* TAREFAS A REALIZAR:
a) No comentário sobre Jesus e os discípulos, qual era a finalidade da catequese de Jesus?
b) Por favor, liste todas as referências bíblicas que o comentário sobre Jesus e os discípulos introduz com "cf.", na ordem em que aparecem.
c) Retome o comentário sobre Jesus e os discípulos logo após a última frase dele e dê continuidade ao texto.

* BLOCO DE TEXTO:
****
Quando chegaram perto do povoado para onde iam, Jesus fez de conta que ia mais adiante. Eles, porém, insistiram com Jesus, dizendo: “Fica conosco, pois já é tarde e a noite vem chegando!” Jesus entrou para ficar com eles (vv. 28-29).

A catequese de Jesus era para despertar a fé, devolver a esperança e estimular a caridade. Mais uma vez, Jesus disfarça, “fez de conta que ia mais adiante”. Mas os discípulos respondem com caridade, convidando o estranho num gesto de hospitalidade (cf. Gn 18,1-15; 19,1-3 etc.). “Fica conosco, pois já é tarde e a noite vem chegando!” Quem ajudará a quem? Sem Jesus, não a luz e esperança. Depois da ascensão de Jesus (cf. v. 51; At 1,1-11), como ele ficará presente na comunidade? “Jesus entrou para ficar com eles” (cf. Mt 28,20; Jo 14,23; Ap 3,20).
****
* MATERIAL FORNECIDO:
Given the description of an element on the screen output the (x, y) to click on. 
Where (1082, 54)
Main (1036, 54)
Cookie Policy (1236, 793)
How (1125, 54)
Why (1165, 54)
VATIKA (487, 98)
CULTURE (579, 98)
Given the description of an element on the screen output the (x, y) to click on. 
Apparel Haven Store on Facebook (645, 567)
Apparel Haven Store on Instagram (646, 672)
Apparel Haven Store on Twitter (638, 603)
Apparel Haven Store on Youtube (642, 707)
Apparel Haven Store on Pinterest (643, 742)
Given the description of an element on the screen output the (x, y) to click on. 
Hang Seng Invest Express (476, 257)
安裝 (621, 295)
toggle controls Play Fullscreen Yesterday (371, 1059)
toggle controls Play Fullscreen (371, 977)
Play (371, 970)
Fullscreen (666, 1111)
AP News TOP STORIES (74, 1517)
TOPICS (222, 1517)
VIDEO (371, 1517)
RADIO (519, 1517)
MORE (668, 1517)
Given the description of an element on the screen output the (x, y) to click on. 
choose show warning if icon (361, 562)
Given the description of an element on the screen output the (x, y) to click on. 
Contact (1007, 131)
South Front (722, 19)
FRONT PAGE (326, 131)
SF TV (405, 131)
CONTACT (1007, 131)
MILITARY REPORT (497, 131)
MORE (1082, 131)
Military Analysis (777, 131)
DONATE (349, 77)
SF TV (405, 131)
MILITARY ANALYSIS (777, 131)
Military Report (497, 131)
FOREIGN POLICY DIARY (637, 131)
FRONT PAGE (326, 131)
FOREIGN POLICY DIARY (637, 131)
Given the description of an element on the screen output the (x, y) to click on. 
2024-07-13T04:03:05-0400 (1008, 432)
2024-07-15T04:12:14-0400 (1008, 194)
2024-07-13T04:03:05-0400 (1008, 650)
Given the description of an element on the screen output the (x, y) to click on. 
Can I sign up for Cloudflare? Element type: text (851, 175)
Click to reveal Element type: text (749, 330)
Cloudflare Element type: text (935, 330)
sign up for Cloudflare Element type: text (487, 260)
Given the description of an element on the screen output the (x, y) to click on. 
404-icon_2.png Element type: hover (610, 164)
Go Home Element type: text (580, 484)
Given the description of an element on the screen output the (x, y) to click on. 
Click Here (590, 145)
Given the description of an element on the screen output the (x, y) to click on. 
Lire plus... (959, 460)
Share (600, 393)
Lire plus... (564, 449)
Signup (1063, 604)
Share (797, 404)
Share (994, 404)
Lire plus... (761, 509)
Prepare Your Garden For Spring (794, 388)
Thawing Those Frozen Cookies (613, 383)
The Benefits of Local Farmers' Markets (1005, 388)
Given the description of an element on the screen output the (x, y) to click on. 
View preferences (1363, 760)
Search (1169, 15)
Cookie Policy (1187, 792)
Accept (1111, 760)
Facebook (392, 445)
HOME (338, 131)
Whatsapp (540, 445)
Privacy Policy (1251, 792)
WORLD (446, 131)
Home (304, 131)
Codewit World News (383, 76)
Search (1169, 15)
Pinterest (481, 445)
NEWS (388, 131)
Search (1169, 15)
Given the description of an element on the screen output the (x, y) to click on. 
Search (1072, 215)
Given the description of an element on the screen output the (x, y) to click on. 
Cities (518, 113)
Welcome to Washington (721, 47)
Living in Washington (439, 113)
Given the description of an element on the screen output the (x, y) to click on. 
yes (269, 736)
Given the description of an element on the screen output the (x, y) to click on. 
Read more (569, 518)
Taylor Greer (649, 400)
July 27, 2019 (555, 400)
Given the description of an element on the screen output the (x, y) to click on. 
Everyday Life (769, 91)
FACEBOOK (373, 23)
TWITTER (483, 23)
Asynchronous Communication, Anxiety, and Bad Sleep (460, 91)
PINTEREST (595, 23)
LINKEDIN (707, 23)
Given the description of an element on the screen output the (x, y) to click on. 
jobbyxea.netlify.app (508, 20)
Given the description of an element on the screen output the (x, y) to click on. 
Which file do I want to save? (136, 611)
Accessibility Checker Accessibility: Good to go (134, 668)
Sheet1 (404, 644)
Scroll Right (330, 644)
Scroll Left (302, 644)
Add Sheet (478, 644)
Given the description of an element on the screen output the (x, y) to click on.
****
* RESPOSTAS POR ITEM:
a) Despertar a fé, devolver a esperança e estimular a caridade.

b) Gn 18,1-15; 19,1-3; v. 51; At 1,1-11; Mt 28,20; Jo 14,23; Ap 3,20

c)
Quando se sentou à mesa com eles, tomou o pão, abençoou-o, partiu-o e lhes distribuía. Nisso os olhos dos discípulos se abriram e eles reconheceram Jesus. Jesus, porém, desapareceu da frente deles. Então um disse ao outro: “Não estava ardendo o nosso coração quando ele nos falava pelo caminho, e nos explicava as Escrituras?” (vv. 30-32).

Enquanto Jesus falava, os corações dos dois arderam, mas seus olhos se abriram e o reconheceram somente quando ele “tomou o pão, abençoou-o, partiu-o e lhes distribuía” (v. 30 cf. 8,16; em 22,19 continua: “Isto é meu corpo dado por vós”). Mas ao mesmo tempo, “desapareceu da frente deles” (cf. At 1,9; sua presença não é mais visível, mas sacramental; cf. At 8,26-39). O medo e a tristeza deram lugar à grande alegria no coração (cf. vv. 41.52; 2,10; etc.). Seu “coração” já sentia antes a presença de Jesus na Palavra anunciada (e explicada!) do que seus sentidos. A fé vem pelo ouvido, ou seja, pela pregação (cf. Dt 6,4; Rm 10,17).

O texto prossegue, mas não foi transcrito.